How to complete this task » Could you print every line from the first one of the records below through the line containing "[Copy Link] (635, 166)", with both included and nothing else?

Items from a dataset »
>>>

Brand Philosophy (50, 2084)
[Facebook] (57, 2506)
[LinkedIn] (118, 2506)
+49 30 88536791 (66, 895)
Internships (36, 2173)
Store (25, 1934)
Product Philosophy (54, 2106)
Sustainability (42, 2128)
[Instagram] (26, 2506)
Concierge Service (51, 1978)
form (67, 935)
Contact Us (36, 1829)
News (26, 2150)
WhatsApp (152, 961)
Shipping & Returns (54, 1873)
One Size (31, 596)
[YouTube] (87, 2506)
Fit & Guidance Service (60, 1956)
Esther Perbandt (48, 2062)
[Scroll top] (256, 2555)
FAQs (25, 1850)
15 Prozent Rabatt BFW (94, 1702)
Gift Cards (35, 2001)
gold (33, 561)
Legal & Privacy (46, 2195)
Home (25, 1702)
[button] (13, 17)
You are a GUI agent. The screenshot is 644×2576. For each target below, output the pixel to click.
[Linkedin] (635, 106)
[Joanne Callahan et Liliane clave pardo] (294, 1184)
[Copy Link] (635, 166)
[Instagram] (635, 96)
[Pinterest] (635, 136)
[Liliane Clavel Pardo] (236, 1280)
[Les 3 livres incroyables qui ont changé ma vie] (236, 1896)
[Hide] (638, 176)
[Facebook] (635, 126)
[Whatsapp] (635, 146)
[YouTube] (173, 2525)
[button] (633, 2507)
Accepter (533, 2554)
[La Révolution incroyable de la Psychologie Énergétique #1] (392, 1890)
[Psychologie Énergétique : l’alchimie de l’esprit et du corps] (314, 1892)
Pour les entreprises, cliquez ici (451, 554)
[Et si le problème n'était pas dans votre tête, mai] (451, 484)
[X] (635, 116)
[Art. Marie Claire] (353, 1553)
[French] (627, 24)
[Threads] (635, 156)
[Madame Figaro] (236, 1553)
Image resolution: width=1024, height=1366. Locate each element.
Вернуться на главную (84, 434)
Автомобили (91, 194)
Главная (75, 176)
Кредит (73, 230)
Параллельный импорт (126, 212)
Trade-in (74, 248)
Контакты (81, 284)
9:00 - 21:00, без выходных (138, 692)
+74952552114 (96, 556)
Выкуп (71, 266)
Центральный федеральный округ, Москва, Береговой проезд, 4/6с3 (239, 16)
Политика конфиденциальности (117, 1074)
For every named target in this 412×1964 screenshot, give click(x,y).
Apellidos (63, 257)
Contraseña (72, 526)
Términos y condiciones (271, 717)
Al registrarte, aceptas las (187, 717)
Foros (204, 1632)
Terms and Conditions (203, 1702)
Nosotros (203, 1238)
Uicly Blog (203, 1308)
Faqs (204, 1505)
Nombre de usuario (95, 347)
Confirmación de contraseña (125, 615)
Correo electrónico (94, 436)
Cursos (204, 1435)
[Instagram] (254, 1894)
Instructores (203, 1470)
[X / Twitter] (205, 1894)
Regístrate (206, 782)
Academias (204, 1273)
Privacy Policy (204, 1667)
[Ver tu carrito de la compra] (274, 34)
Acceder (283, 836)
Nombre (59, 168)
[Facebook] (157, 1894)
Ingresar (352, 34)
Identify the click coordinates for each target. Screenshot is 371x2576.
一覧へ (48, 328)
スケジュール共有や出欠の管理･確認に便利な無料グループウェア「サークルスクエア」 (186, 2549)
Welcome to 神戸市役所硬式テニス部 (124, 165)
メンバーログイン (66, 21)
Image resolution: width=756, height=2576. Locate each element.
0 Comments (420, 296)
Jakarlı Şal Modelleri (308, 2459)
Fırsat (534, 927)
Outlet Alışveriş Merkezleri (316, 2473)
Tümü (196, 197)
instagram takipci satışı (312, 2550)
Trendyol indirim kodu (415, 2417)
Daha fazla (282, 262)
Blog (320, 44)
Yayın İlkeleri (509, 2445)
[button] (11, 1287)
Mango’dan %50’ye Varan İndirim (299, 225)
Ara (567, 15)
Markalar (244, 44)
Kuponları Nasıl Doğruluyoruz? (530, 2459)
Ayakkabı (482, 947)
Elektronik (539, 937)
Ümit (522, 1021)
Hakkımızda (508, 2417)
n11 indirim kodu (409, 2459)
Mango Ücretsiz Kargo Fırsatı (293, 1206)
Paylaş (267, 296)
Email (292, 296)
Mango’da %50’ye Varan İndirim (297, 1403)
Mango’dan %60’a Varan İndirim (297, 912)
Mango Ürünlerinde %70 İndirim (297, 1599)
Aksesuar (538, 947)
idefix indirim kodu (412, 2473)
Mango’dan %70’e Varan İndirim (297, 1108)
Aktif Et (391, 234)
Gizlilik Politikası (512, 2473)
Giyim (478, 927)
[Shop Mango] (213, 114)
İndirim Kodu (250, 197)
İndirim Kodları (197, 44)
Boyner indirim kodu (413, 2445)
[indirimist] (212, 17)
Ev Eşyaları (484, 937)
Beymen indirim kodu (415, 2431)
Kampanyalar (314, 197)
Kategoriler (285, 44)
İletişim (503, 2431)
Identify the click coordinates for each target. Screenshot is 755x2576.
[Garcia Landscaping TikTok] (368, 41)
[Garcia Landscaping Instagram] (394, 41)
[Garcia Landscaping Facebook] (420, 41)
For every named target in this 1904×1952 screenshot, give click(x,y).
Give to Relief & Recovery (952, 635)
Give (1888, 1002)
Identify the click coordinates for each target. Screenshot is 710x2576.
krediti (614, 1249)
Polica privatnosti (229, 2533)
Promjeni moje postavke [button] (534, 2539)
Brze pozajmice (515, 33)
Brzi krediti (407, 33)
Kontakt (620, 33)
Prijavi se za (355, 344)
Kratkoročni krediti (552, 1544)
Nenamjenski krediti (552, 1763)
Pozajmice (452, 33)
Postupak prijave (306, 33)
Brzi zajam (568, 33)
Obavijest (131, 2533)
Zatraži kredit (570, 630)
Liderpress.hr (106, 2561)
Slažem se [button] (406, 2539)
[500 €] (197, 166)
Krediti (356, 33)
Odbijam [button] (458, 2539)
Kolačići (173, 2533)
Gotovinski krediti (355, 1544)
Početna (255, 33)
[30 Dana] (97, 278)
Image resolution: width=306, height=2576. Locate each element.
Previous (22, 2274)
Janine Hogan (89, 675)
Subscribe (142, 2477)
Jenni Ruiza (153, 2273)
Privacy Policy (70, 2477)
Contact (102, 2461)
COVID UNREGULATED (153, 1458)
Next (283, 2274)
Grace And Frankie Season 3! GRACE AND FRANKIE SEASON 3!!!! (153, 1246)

<<<

Exercise result »
Brand Philosophy (50, 2084)
[Facebook] (57, 2506)
[LinkedIn] (118, 2506)
+49 30 88536791 (66, 895)
Internships (36, 2173)
Store (25, 1934)
Product Philosophy (54, 2106)
Sustainability (42, 2128)
[Instagram] (26, 2506)
Concierge Service (51, 1978)
form (67, 935)
Contact Us (36, 1829)
News (26, 2150)
WhatsApp (152, 961)
Shipping & Returns (54, 1873)
One Size (31, 596)
[YouTube] (87, 2506)
Fit & Guidance Service (60, 1956)
Esther Perbandt (48, 2062)
[Scroll top] (256, 2555)
FAQs (25, 1850)
15 Prozent Rabatt BFW (94, 1702)
Gift Cards (35, 2001)
gold (33, 561)
Legal & Privacy (46, 2195)
Home (25, 1702)
[button] (13, 17)
You are a GUI agent. The screenshot is 644×2576. For each target below, output the pixel to click.
[Linkedin] (635, 106)
[Joanne Callahan et Liliane clave pardo] (294, 1184)
[Copy Link] (635, 166)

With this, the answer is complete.